The JLL report confirmed a net absorption of 110,200 square metres for the June quarter — with the Australia-wide vacancy rate tightening to 11.9% from 12.4%. And for the full 12-month period, it was an above-trend figure of 291,800 sqm.
Overall, Sydney and Melbourne accounted for 81% of total CBD net absorption over the quarter; and 88% over the entire financial year.
Furthermore, these two capital cities also had the lowest vacancy rates (at 7.1% cent and 8% respectively); and were the only capital cities where incentive levels have started to decline.
By comparison, Perth’s CBD office market continued to weaken with negative net absorption recorded over the quarter. And as a result the vacancy rate rose to 24.6% — while rents actually fell almost 14% over the 12 month period.
Even though Brisbane and Adelaide recorded a positive net absorption and declining vacancy rates, both their vacancy rates were still above 16% at the end of the June quarter.
In Canberra, the vacancy rate firmed to 13.2% with a slight increase in gross effective rents over the year.
According to Andrew Ballantyne (JLL’s head of research): “The headline numbers we printed for the office sector were very positive over the 2015/16 financial year. However, the divergence between the stronger performing markets of Sydney and Melbourne and those markets with challenging leasing market conditions widened further over the past 12 months.”
It would seem Sydney was the standout market for rental growth — with gross effective rents rising 12.2% over the full year — despite a marginal increase in the vacancy rate (due to backfill space becoming available).

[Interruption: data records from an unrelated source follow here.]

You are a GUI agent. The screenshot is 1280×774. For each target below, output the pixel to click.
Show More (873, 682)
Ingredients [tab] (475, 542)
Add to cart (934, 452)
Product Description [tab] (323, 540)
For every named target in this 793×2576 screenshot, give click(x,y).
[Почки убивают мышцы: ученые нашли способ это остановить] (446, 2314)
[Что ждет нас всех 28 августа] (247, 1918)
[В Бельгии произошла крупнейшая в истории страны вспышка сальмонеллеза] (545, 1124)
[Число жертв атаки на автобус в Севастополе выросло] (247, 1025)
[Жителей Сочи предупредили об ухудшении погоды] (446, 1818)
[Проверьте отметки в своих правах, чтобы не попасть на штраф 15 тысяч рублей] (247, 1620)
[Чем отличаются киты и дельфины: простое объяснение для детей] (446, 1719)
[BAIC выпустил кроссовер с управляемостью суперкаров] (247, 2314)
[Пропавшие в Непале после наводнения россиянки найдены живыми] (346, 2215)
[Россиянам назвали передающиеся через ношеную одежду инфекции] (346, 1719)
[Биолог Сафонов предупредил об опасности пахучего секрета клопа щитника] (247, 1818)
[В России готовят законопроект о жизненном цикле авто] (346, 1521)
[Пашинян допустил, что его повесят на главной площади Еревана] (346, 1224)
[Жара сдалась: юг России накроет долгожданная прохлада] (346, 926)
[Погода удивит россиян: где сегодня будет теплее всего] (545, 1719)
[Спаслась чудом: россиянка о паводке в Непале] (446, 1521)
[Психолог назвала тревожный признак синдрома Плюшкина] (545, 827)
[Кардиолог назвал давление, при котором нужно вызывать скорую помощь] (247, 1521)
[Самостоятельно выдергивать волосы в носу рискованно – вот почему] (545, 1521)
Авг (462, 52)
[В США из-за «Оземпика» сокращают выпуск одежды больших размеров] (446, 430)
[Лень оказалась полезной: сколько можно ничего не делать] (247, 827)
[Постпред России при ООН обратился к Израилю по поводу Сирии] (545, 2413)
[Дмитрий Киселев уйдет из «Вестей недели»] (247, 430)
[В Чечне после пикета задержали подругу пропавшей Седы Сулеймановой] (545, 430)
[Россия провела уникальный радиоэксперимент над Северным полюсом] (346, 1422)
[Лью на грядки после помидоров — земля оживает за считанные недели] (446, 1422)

Melbourne’s rental growth over the year was more constrained than Sydney at just 2.6 per cent; even though it actually absorbed more office space.
Bottom Line: CBD Office markets are said to be in balance, when there is between a 6% to 8% vacancy rate. And right now, only Sydney and Melbourne are at that point. As such, the other capital city markets are probably running 3 to 4 years behind them in the current cycle.